Task to complete ::
Please give, exactly as they appear below, the line with "441x408 pixels." and every line after it through the final one, and nothing else.

·····

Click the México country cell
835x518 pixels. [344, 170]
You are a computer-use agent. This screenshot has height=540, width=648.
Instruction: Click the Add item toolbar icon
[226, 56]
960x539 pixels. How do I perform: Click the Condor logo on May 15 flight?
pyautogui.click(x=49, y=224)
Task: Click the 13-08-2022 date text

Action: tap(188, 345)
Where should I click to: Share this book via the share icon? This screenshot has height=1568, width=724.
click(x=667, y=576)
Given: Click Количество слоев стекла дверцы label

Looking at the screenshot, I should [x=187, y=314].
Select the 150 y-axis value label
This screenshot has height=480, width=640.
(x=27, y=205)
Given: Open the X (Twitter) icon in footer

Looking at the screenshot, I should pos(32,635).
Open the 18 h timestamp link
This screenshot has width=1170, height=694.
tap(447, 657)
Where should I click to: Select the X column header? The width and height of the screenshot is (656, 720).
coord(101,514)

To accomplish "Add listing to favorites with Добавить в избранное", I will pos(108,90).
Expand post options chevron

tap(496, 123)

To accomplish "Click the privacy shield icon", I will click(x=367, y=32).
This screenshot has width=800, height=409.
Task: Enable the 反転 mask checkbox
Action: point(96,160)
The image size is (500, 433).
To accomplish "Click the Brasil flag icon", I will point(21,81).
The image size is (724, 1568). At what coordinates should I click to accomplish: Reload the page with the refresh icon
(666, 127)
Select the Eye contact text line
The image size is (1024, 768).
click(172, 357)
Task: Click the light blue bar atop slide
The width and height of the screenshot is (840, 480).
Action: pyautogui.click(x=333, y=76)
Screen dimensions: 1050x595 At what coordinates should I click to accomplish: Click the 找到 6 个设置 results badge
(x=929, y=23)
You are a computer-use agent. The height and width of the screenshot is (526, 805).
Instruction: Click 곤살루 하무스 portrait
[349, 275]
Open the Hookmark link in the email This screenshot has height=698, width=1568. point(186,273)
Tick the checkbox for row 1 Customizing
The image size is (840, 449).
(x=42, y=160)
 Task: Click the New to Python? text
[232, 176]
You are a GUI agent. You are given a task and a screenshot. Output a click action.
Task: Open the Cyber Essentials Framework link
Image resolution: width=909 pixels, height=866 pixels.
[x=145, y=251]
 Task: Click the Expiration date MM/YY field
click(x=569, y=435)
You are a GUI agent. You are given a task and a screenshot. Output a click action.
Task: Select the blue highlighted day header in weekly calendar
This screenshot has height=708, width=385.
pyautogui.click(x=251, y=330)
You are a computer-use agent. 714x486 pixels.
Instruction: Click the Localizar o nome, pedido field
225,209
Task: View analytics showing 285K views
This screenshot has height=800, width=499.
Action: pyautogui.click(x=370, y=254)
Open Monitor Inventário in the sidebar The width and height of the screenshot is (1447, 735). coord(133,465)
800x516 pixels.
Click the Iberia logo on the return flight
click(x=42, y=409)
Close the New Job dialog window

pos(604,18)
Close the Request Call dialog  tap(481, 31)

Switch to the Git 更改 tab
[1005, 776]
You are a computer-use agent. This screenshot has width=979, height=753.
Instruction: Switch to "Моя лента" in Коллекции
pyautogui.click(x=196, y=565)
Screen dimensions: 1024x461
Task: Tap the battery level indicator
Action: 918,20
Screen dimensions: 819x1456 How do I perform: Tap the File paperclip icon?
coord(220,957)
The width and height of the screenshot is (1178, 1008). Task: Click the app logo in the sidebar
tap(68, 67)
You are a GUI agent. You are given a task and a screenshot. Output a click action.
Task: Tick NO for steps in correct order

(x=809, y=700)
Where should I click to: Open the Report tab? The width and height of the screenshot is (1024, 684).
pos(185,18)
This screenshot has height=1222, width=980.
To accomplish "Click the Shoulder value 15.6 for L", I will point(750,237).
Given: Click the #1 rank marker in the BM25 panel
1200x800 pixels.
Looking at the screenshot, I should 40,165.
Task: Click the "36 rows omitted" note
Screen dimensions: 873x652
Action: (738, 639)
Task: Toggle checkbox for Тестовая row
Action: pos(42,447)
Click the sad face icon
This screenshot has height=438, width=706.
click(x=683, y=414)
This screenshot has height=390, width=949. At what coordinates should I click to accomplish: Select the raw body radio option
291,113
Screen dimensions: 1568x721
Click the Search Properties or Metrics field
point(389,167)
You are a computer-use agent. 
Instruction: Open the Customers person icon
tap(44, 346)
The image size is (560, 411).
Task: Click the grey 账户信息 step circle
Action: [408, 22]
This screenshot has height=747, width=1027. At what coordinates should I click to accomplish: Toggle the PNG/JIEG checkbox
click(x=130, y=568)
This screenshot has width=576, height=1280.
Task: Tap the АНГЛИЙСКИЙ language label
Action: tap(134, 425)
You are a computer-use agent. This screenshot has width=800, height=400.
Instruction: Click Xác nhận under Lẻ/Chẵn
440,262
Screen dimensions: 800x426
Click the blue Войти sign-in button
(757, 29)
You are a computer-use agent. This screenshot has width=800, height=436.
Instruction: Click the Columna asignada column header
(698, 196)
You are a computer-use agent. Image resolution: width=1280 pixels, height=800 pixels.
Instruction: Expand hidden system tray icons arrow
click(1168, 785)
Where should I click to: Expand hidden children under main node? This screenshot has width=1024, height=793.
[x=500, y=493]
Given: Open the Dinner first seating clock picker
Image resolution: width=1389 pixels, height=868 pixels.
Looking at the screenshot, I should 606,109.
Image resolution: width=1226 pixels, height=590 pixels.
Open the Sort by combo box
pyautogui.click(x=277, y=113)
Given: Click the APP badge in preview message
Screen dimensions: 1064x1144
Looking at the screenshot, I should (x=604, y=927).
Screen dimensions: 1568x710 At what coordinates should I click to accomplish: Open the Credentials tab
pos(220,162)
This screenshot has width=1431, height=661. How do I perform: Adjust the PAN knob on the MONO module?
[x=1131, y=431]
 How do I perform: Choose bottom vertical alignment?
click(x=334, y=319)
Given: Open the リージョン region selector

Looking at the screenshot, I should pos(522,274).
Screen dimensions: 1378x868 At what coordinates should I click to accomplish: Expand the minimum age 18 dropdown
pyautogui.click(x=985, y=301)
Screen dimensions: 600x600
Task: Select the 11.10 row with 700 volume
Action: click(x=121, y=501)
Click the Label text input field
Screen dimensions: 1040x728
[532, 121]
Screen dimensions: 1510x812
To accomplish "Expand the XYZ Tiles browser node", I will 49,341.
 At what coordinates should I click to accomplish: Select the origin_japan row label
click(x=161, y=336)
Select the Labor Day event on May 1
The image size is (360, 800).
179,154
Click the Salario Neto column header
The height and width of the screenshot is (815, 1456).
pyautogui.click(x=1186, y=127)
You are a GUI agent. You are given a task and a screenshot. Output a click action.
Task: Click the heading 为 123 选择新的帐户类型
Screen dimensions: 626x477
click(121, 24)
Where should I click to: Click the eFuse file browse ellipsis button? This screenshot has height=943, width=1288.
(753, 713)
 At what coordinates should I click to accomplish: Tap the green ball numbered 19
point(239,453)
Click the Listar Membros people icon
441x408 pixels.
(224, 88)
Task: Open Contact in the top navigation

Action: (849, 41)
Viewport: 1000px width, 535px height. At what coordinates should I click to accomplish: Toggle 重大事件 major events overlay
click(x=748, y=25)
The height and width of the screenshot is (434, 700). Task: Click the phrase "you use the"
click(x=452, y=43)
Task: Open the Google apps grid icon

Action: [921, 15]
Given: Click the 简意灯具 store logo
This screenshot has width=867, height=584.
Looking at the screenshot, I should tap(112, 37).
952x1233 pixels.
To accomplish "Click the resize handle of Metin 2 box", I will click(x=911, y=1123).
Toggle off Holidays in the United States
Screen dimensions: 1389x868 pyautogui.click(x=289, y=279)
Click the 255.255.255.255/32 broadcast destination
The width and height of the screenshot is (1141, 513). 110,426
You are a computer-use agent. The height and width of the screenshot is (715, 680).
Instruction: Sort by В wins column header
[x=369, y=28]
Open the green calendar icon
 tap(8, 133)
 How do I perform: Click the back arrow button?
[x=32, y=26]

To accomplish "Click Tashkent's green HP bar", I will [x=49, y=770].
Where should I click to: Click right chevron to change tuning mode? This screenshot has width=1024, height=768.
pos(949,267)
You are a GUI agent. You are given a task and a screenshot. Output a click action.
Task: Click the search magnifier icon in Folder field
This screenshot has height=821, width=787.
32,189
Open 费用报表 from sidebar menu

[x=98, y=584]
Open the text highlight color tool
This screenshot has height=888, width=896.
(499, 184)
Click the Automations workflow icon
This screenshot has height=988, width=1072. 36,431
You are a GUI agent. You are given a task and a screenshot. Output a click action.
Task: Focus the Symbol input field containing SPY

·····

Answer space ::
441x408 pixels.
(224, 88)
Task: Open Contact in the top navigation

Action: (849, 41)
Viewport: 1000px width, 535px height. At what coordinates should I click to accomplish: Toggle 重大事件 major events overlay
click(x=748, y=25)
The height and width of the screenshot is (434, 700). Task: Click the phrase "you use the"
click(x=452, y=43)
Task: Open the Google apps grid icon

Action: [921, 15]
Given: Click the 简意灯具 store logo
This screenshot has width=867, height=584.
Looking at the screenshot, I should tap(112, 37).
952x1233 pixels.
To accomplish "Click the resize handle of Metin 2 box", I will click(x=911, y=1123).
Toggle off Holidays in the United States
Screen dimensions: 1389x868 pyautogui.click(x=289, y=279)
Click the 255.255.255.255/32 broadcast destination
The width and height of the screenshot is (1141, 513). 110,426
You are a computer-use agent. The height and width of the screenshot is (715, 680).
Instruction: Sort by В wins column header
[x=369, y=28]
Open the green calendar icon
 tap(8, 133)
 How do I perform: Click the back arrow button?
[x=32, y=26]

To accomplish "Click Tashkent's green HP bar", I will [x=49, y=770].
Where should I click to: Click right chevron to change tuning mode? This screenshot has width=1024, height=768.
pos(949,267)
You are a GUI agent. You are given a task and a screenshot. Output a click action.
Task: Click the search magnifier icon in Folder field
This screenshot has height=821, width=787.
32,189
Open 费用报表 from sidebar menu

[x=98, y=584]
Open the text highlight color tool
This screenshot has height=888, width=896.
(499, 184)
Click the Automations workflow icon
This screenshot has height=988, width=1072. 36,431
You are a GUI agent. You are given a task and a screenshot. Output a click action.
Task: Focus the Symbol input field containing SPY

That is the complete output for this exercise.